Pour maintenir la cadence et rattraper le retard, la prochaine PMD « devrait donc viser un minimum de 7 % d’augmentation par année à l’échelle du Québec, et prévoir des fonds conséquents pour y parvenir », ont soutenu une vingtaine de maires et mairesses du Grand Montréal dans une lettre ouverte la semaine dernière.

PHOTO TIRÉE DU SITE DE L’ATUQ

S’il n’y a pas de réel coup de barre qui est donné, plusieurs sociétés de transport qui sont en pleine progression de leur achalandage vont devoir faire face à une baisse de service.
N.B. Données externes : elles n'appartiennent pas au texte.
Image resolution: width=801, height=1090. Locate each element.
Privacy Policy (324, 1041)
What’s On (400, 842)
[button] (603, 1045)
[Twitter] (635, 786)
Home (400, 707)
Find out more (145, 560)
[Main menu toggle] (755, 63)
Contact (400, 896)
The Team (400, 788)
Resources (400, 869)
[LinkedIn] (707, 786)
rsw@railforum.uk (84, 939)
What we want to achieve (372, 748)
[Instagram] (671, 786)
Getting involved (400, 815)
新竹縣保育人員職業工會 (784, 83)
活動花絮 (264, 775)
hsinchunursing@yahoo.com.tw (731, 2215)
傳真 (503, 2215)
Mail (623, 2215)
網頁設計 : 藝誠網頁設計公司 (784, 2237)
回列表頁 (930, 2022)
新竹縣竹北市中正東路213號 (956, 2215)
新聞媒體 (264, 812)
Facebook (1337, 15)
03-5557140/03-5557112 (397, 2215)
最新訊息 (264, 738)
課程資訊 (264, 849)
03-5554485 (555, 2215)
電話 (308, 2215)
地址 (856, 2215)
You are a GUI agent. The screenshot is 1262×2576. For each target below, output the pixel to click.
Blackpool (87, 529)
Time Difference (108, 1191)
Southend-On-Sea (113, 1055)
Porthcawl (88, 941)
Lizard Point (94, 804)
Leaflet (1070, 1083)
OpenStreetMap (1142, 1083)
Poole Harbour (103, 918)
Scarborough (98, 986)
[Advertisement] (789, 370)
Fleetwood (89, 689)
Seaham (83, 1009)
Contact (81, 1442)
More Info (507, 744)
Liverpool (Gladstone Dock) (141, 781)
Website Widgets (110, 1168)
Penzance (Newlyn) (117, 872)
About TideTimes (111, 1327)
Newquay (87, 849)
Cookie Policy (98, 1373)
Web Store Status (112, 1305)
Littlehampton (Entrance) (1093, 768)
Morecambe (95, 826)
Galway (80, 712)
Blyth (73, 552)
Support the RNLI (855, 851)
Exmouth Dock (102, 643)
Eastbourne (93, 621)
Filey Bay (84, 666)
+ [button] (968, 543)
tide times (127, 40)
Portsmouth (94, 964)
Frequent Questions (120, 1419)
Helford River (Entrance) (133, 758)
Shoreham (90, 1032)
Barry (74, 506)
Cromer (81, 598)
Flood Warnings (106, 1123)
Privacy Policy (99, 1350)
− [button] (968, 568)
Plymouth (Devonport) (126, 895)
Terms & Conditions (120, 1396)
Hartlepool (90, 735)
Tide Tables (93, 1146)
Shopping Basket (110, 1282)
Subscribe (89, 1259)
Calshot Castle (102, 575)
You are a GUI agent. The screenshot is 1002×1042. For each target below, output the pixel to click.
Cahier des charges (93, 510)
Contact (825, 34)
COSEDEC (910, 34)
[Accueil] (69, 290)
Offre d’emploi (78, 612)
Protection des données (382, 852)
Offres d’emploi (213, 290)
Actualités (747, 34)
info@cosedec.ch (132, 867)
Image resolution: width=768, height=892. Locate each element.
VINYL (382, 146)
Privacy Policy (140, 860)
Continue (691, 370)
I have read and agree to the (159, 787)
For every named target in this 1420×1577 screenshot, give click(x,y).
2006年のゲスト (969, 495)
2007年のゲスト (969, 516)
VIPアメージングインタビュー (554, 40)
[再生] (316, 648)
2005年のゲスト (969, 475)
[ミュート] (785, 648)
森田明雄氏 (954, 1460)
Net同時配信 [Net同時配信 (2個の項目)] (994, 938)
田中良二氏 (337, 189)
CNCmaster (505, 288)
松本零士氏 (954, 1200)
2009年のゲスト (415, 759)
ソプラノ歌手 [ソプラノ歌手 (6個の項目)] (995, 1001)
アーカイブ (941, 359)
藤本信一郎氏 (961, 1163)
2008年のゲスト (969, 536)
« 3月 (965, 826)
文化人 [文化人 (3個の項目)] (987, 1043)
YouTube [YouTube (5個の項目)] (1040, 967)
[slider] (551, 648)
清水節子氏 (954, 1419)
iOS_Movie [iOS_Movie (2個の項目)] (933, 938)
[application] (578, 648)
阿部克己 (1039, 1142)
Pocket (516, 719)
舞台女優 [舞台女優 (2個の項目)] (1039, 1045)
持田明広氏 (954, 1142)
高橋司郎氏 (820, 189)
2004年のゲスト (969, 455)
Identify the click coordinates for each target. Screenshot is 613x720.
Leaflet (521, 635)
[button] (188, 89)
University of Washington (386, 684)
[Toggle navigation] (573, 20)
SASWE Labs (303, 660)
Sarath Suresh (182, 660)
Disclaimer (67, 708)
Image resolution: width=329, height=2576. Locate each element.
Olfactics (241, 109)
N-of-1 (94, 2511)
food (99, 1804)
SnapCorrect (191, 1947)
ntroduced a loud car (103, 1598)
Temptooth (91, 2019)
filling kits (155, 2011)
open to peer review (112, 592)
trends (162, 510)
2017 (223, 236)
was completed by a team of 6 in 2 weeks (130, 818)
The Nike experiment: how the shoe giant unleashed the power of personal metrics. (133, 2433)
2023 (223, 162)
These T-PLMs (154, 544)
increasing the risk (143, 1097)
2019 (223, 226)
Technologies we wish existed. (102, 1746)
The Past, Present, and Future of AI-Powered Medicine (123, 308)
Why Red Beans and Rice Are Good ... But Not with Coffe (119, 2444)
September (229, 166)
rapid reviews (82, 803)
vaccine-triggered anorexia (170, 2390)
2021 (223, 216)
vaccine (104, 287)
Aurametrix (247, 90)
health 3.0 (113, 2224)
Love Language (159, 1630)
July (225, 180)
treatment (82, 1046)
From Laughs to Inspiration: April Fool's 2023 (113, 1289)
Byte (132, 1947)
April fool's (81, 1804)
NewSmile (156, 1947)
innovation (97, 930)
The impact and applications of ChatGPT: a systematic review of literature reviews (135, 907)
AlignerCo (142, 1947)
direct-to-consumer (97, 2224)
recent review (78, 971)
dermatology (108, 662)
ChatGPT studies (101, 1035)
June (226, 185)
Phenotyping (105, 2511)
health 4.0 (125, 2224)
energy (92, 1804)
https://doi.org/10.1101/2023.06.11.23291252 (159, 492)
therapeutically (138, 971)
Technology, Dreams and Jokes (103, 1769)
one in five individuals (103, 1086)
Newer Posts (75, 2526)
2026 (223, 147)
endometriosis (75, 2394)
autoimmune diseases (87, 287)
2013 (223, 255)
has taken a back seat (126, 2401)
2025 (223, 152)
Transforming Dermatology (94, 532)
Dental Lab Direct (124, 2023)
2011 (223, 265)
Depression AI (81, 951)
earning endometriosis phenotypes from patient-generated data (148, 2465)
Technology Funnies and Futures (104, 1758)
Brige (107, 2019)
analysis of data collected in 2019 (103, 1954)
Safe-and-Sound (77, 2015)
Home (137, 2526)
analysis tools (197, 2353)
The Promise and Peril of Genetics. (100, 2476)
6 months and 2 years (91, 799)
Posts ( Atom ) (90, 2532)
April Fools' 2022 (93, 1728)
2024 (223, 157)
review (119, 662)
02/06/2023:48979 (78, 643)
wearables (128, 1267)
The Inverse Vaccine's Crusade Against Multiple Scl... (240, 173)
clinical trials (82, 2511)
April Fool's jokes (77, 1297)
Marc Denault, président de l’ATUQ

À Sherbrooke, par exemple, M. Denault anticipe « une réduction de l’ordre de 20 % » si l’aide gouvernementale ne change pas.

« Ça surviendrait alors qu’on est en pleine croissance. C’est une période cruciale pour les sociétés de transport, qui déposeront bientôt leurs demandes aux villes. Et devoir se limiter, ça ne serait pas du tout cohérent avec notre volonté collective de diminuer les émissions de GES », persiste M. Denault.

Des chiffres, mais aussi des moyens

Selon lui, la solution passe surtout par un plan clair. « La réalité, malgré plein de bonnes intentions, c’est que le gouvernement ne s’est pas doté de moyens pour atteindre ses objectifs. Là, il faut travailler de façon cohérente à l’adoption d’une politique dans laquelle tout chiffre qui va être avancé serait appuyé de moyens pour y arriver, parce que sinon, c’est irréaliste », avance encore M. Denault.

Il faut réviser nos programmes de financement. Ceux-ci n’ont trop souvent pas été indexés et prévisibles dans les dernières années.

Marc Denault, président de l’ATUQ

L’aide de 400 millions offerte le printemps dernier par le gouvernement Legault au transport collectif, dans son budget annuel, ne sera pas suffisante, prévient le gestionnaire. L’argent n’a d’ailleurs pas encore été distribué.

« Dans l’Ouest, chez BC Transit, les transferts provinciaux sont de 48,1 %, alors que si on regarde l’état des budgets qu’on avance pour 2024, ici, la contribution du Québec est à environ à 20 % de certains budgets. On a encore beaucoup de chemin à faire. Moi, je crois à la volonté de la ministre Guilbault de changer les choses, mais il faut aussi que tout le gouvernement et le Conseil des ministres y croient », note Marc Denault.

En savoir plus
  • 30 %
    Dans la prochaine décennie, les investissements au Plan québécois des infrastructures sont de l’ordre de 31,5 milliards dans le réseau routier, contre 13,8 milliards en transport collectif, soit un ratio de 70 % contre 30 %. Comme plusieurs autres organismes, l’ATUQ appelle Québec à entamer un rattrapage de son engagement, qui avait été pris lors de son élection en 2018, de rééquilibrer les investissements dans le réseau routier et celui du transport collectif.